AI Safety in Multi-Agent Large Language Model Systems
Our next speaker is Jiing, currently a postdoc at the Max Planck Institutes in Germany and an incoming assistant professor at the University of Toronto. She works on causal formulations of many natural language processing problems, AI safety, and multi-agent large language models, as well as AI for causal science.
Introduction to AI Safety
In her talk, entitled "AI Safety in Multi-Agent LLM Systems," Jiing discusses the importance of avoiding agents that can cause harm to humans. However, she notes that not all developers and stakeholders may be able to cooperate in achieving this societal goal, and we may end up with an agent society. To address this problem, Jiing proposes that AI safety in multi-agent LLM systems could be a last line of defense.

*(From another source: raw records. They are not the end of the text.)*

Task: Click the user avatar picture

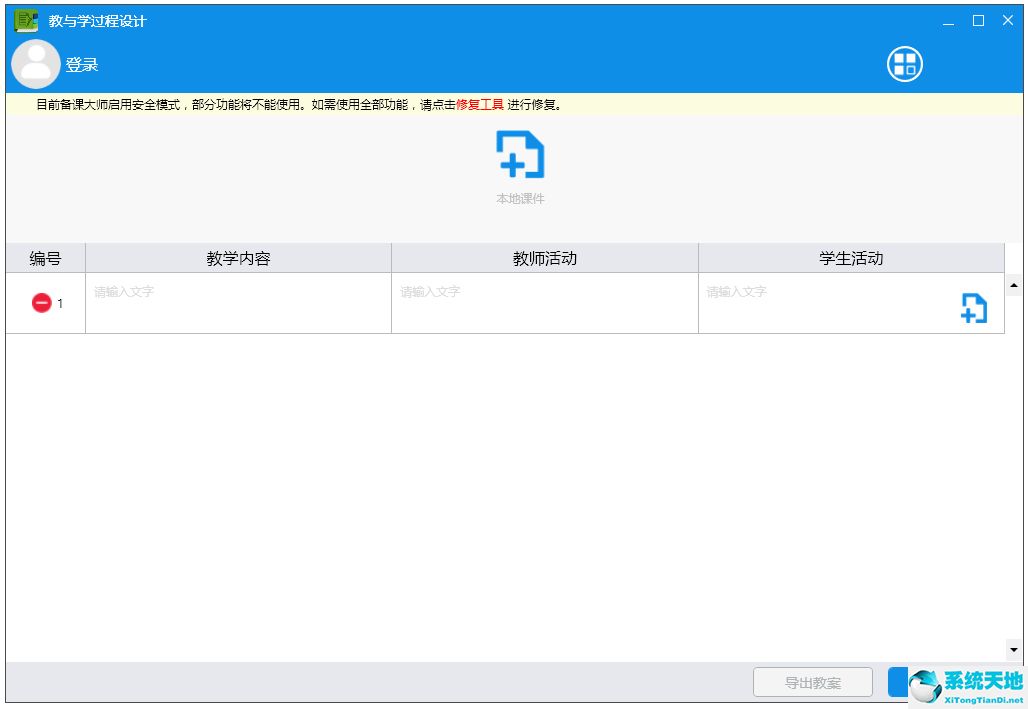Action: (36, 65)
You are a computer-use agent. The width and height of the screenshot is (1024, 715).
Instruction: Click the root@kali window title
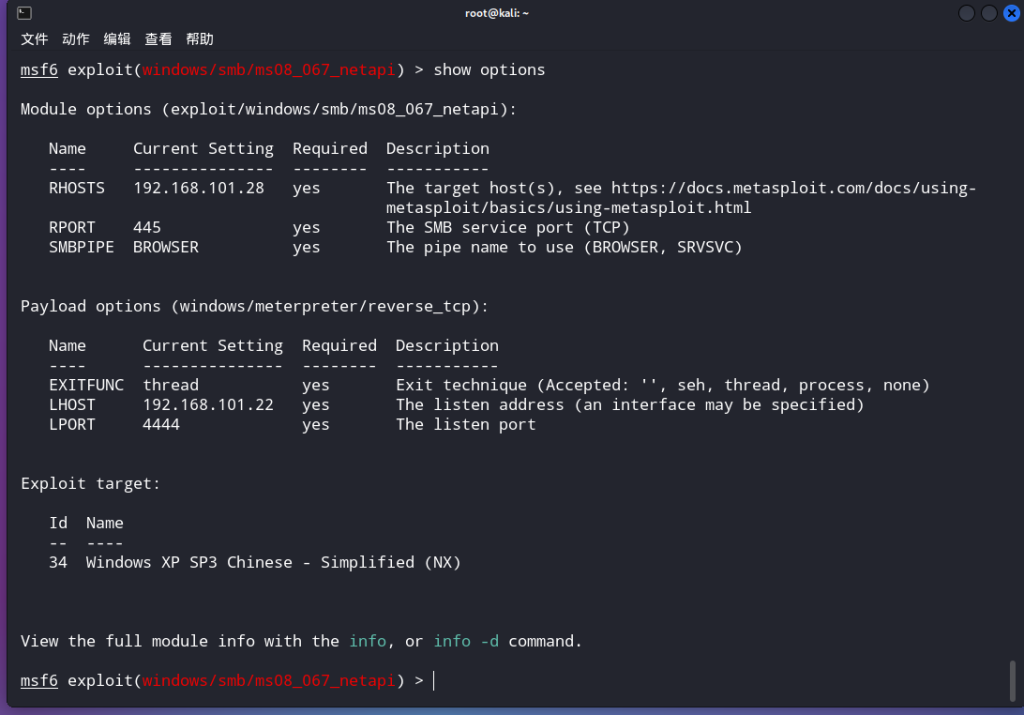click(496, 13)
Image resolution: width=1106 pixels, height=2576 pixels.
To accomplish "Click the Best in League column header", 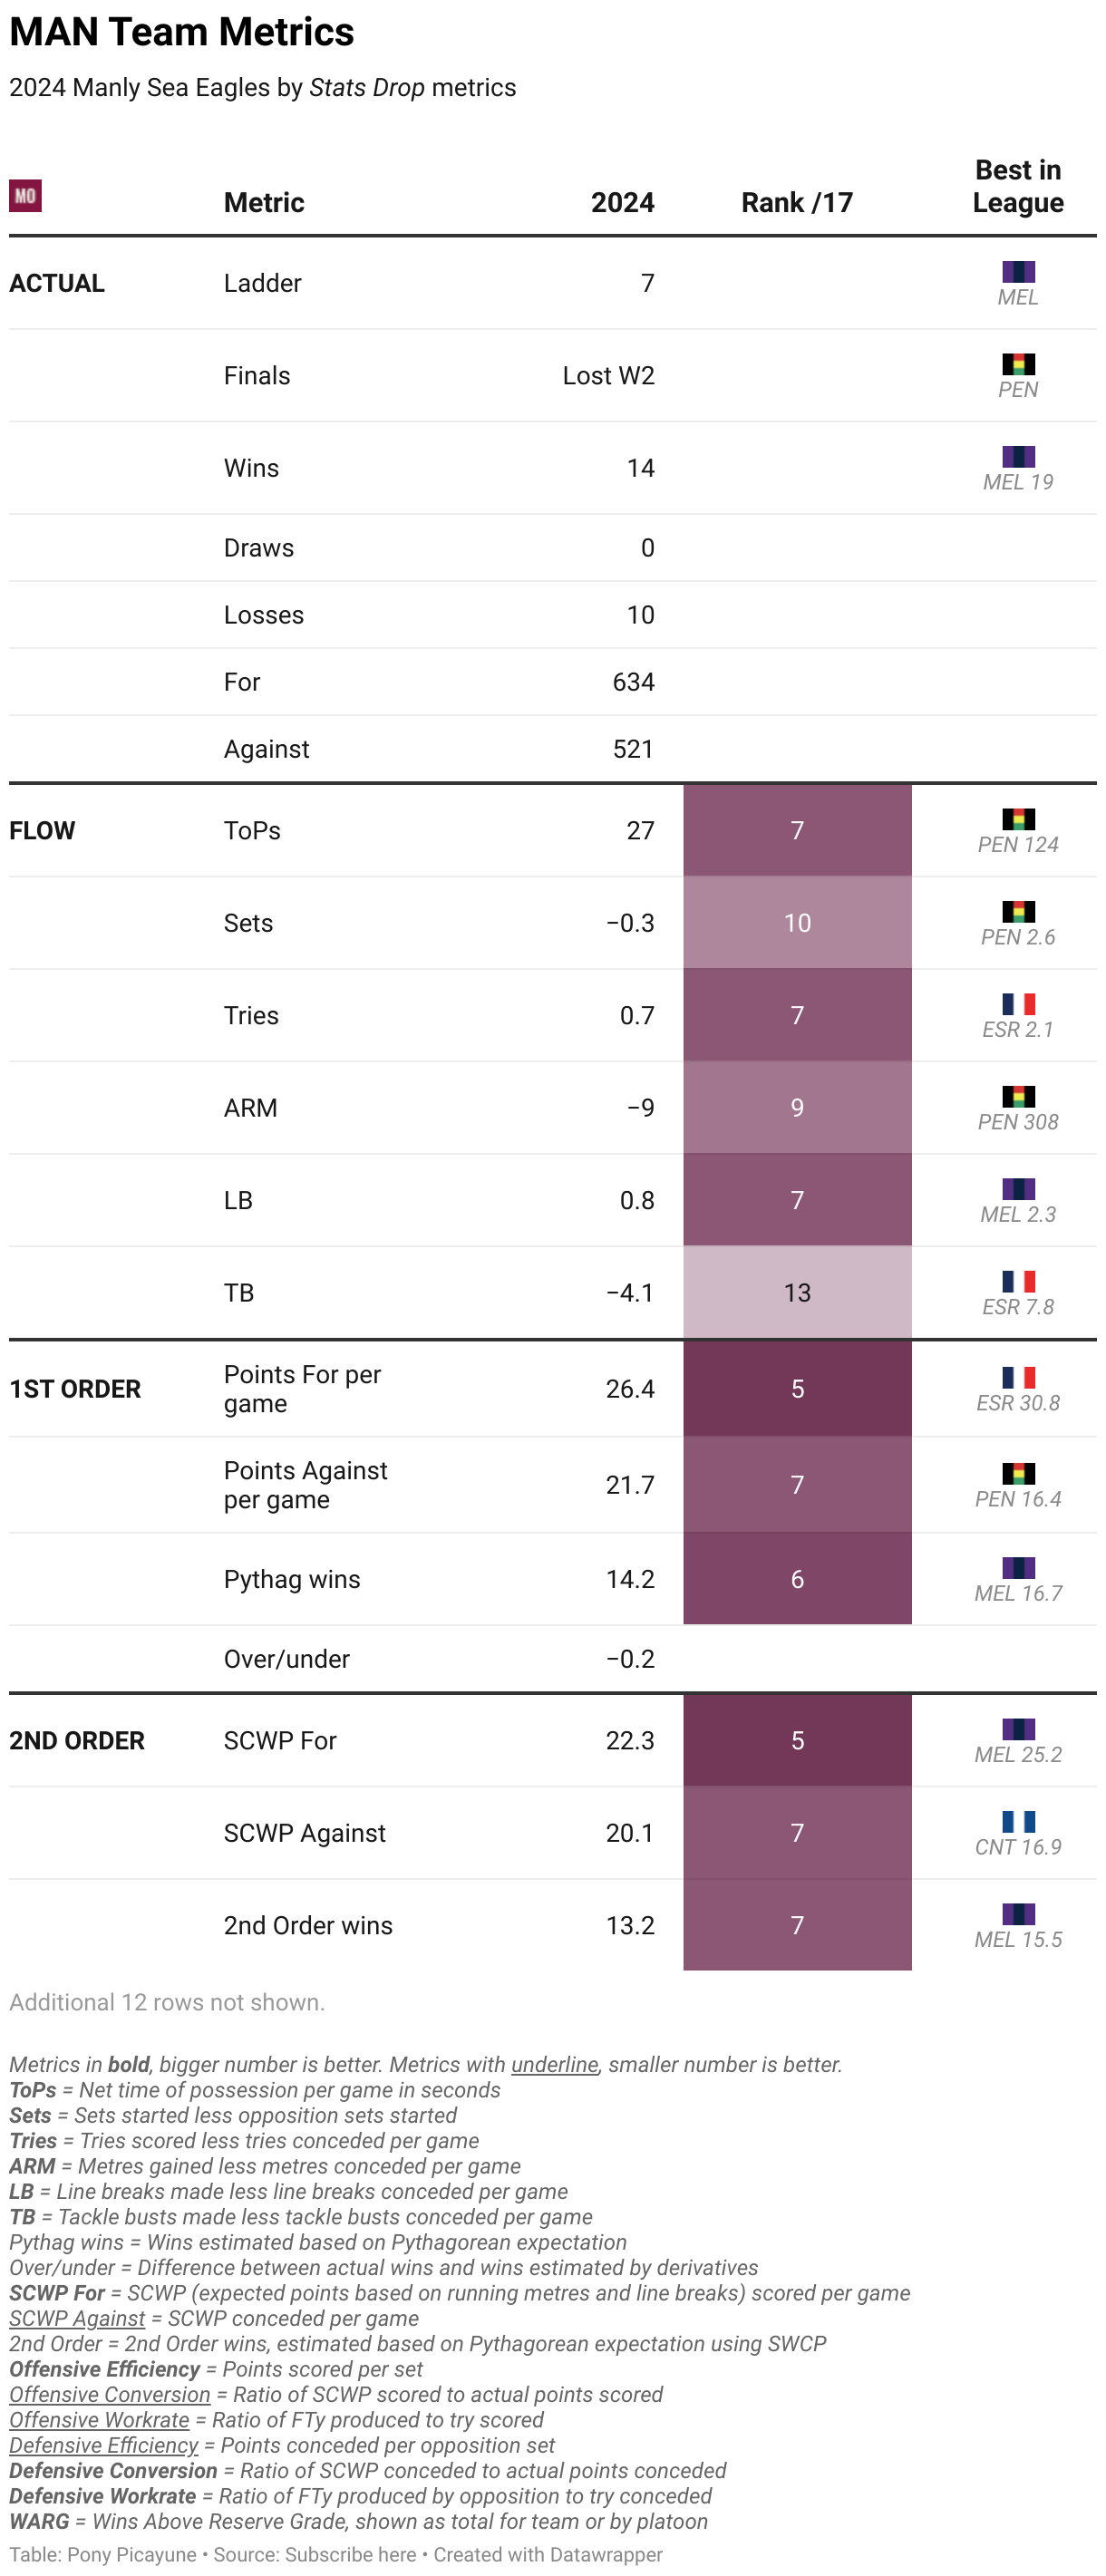I will coord(1018,186).
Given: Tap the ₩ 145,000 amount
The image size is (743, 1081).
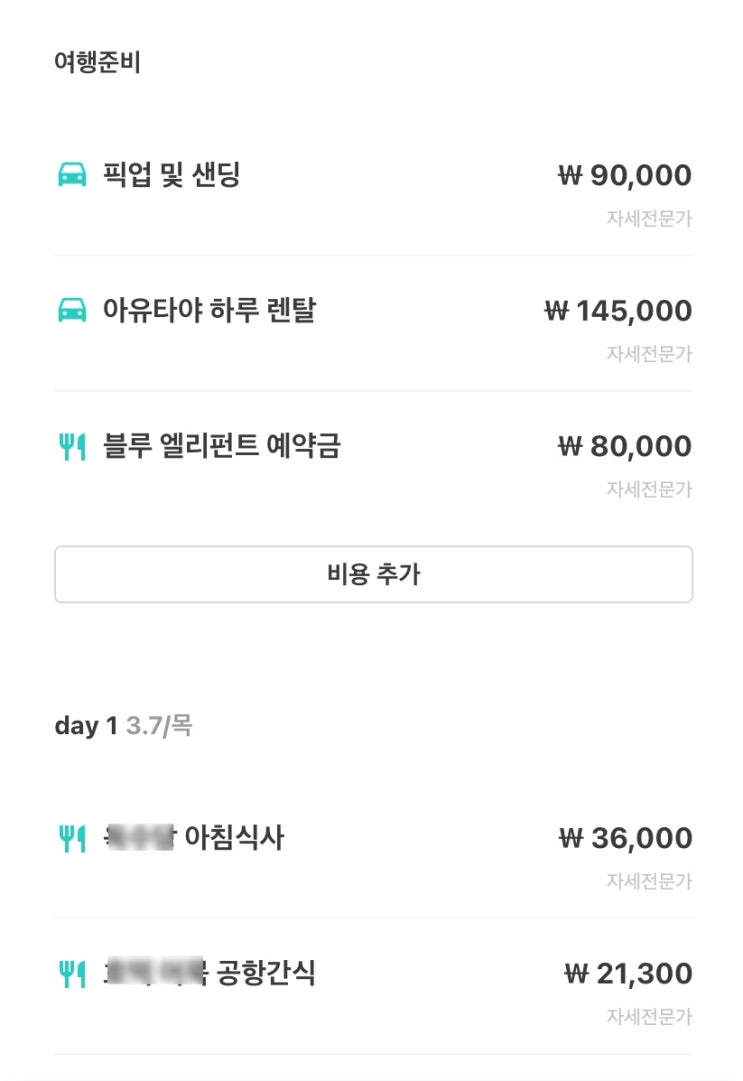Looking at the screenshot, I should coord(618,311).
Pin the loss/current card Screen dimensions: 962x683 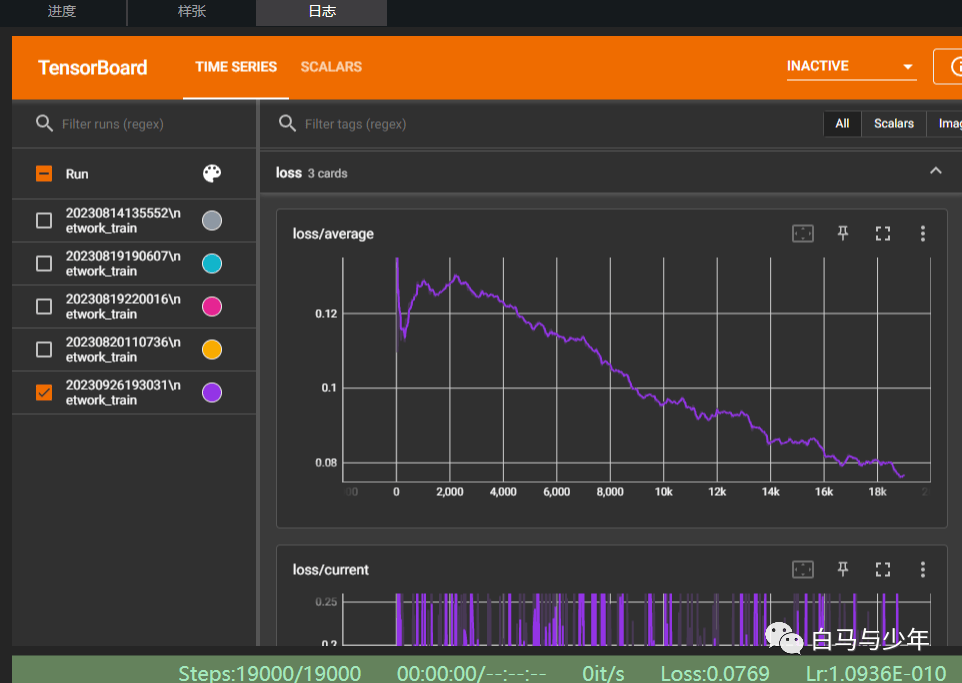[842, 569]
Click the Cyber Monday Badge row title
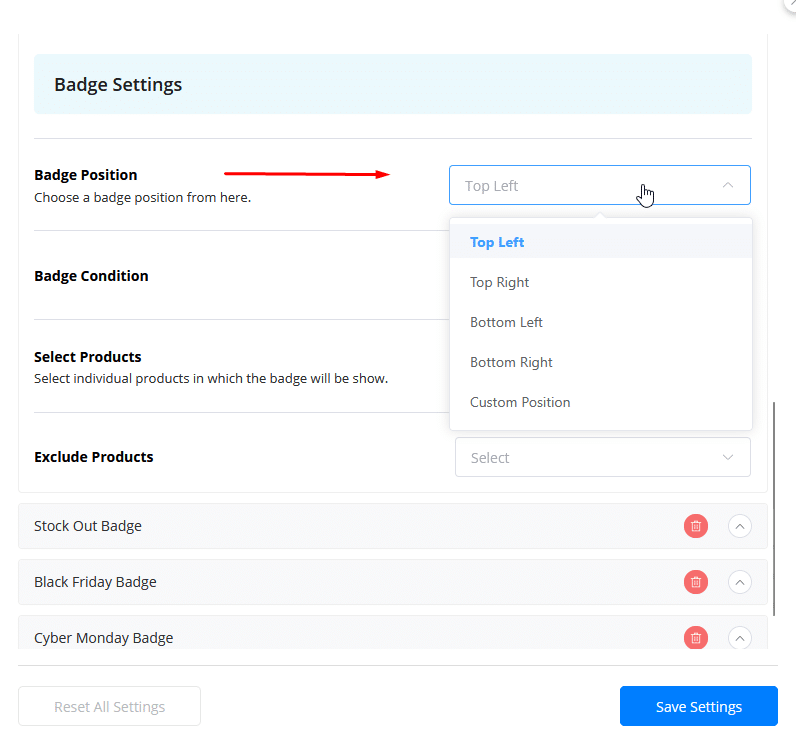 (x=103, y=638)
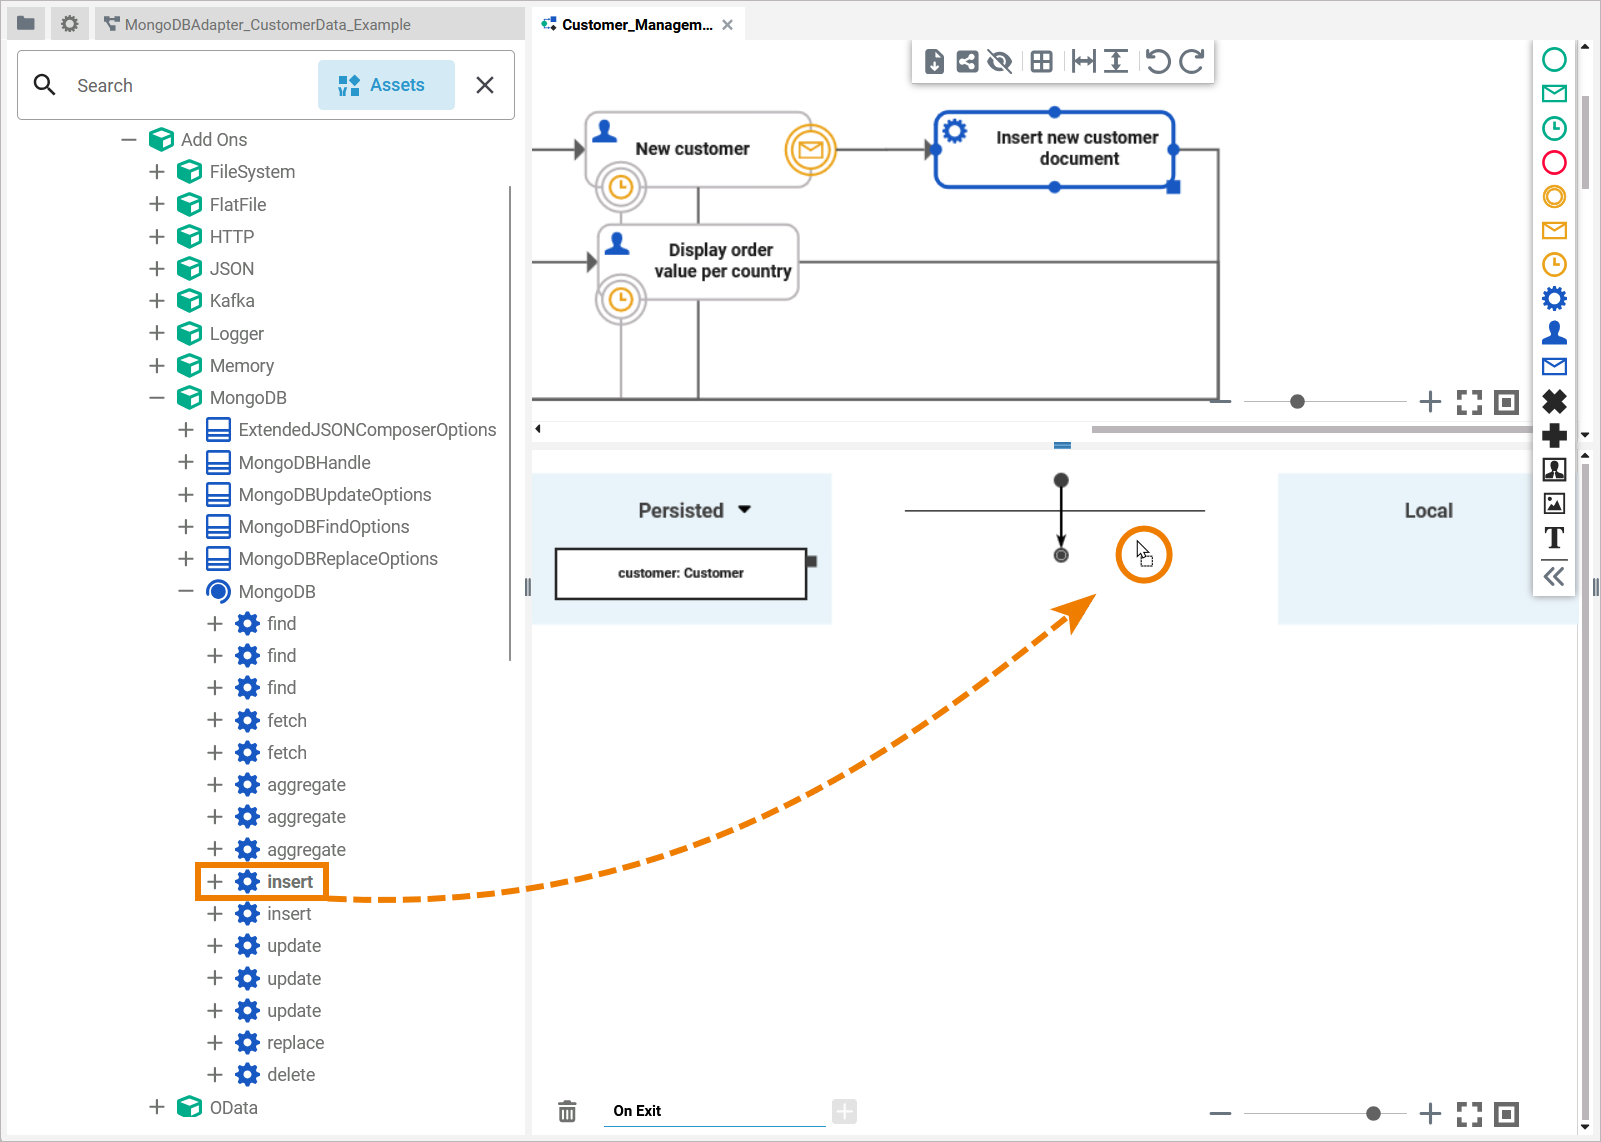Pick the exclusive gateway X element
The width and height of the screenshot is (1601, 1142).
click(x=1554, y=401)
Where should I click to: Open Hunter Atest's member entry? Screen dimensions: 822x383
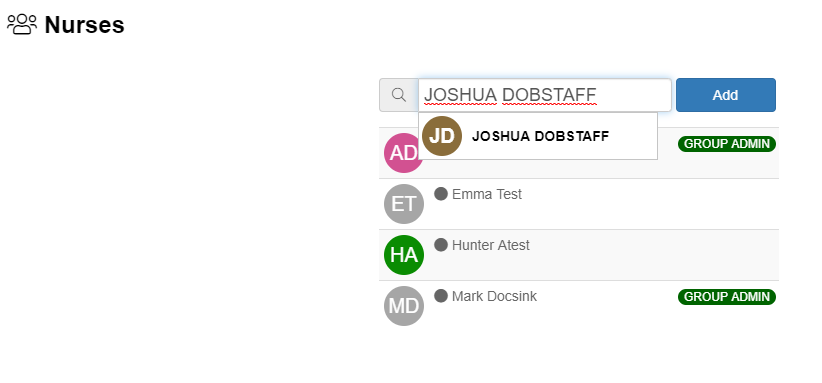pyautogui.click(x=491, y=245)
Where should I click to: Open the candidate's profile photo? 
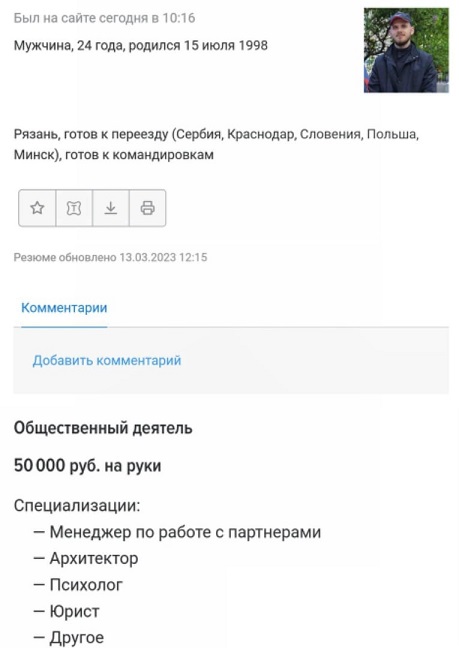tap(406, 50)
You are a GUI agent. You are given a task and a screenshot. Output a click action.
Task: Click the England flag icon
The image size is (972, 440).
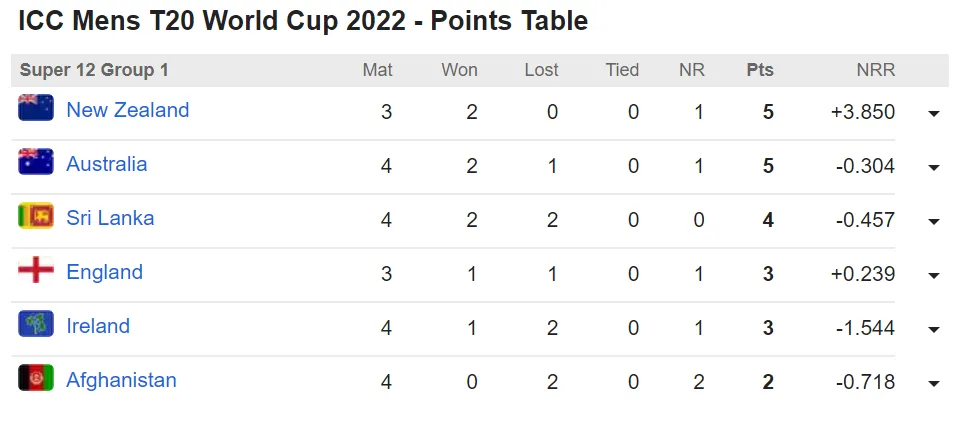(x=36, y=270)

The Problem of Multi-Agent Systems
Jiing explains that as different company entities launch agents, we will increasingly interact with more and more agents. This raises the problem of how a group of LLM agents interact and what emerging behavior they exhibit in multi-agent LLM systems. Her research focuses on addressing this problem by studying the behavior of LLM agents in various scenarios.
Tragedy of the Commons
Jiing draws inspiration from the tragedy of the commons, a problem that originates in human society. In this scenario, multiple agents share a common pool of resources, and each agent has to decide how much to contribute to the resource. However, if one agent decides to defect and overfish, they may get extra harvest, while the other agent suffers. This leads to a situation where everyone thinks that defecting and overfishing will bring more benefit, and they may end up in a group worst outcome.
Governing the Commons
Jiing introduces a simulation called GovSim, which is inspired by the work of Elinor Ostrom on governing the commons. In GovSim, LLM agents are placed in a simulated environment where they have to interact with each other and the environment to address different types of problems. The simulation consists of three environments: a fishing village, a common pasture, and a pollution scenario.
Simulation Results
Jiing presents the results of the simulation, which show that the best model survives only around half of the time, and most open-source models cannot cooperate to achieve sustainability. This is an alerting signal, and Jiing looks forward to testing further models.
Cooperative Scenario
Jiing describes a cooperative scenario where agents are placed in a fishing village, and each agent has to decide how much fish to catch. The agents can communicate with each other through a town hall meeting, where they discuss what has happened and plan for the next month.
Sanctioning Institutions
Jiing discusses the idea of sanctioning institutions, where agents that do not cooperate can be punished. She presents the results of an experiment where agents can choose to join a sanctioning institution or a sanction-free institution. The results show that agents that join the sanctioning institution achieve a better total payoff.
Public Goods Game
Jiing explains the public goods game, where agents contribute to a common pool of resources. She presents the results of an experiment where agents can choose to contribute to the common good or not. The results show that agents that contribute to the common good achieve a better total payoff.
Sanctioning Institute
Jiing discusses the results of an experiment where agents can choose to join a sanctioning institution or a sanction-free institution. The results show that agents that join the sanctioning institution achieve a better total payoff.
Outlook
Jiing concludes by discussing the outlook for multi-agent societies. She notes that we started with an unorganized society, where agents interact through negotiation and free conversation. However, we are increasingly looking into how agents react to stricter enforcements and what makes them feel that joining a sanctioning institution is a good choice.
Future Work
Jiing notes that there are many interesting research questions to explore in the future, such as the emergence of second-order punishment, where agents punish not only those who defect but also those who cooperate with defectors. She concludes by thanking her team and collaborators for their work on this project.
Q&A
The presentation is followed by a Q&A session, where Jiing answers questions from the audience. One of the questions is about the emergence of second-order punishment, which Jiing notes is an interesting research question that has not been explored in her current work.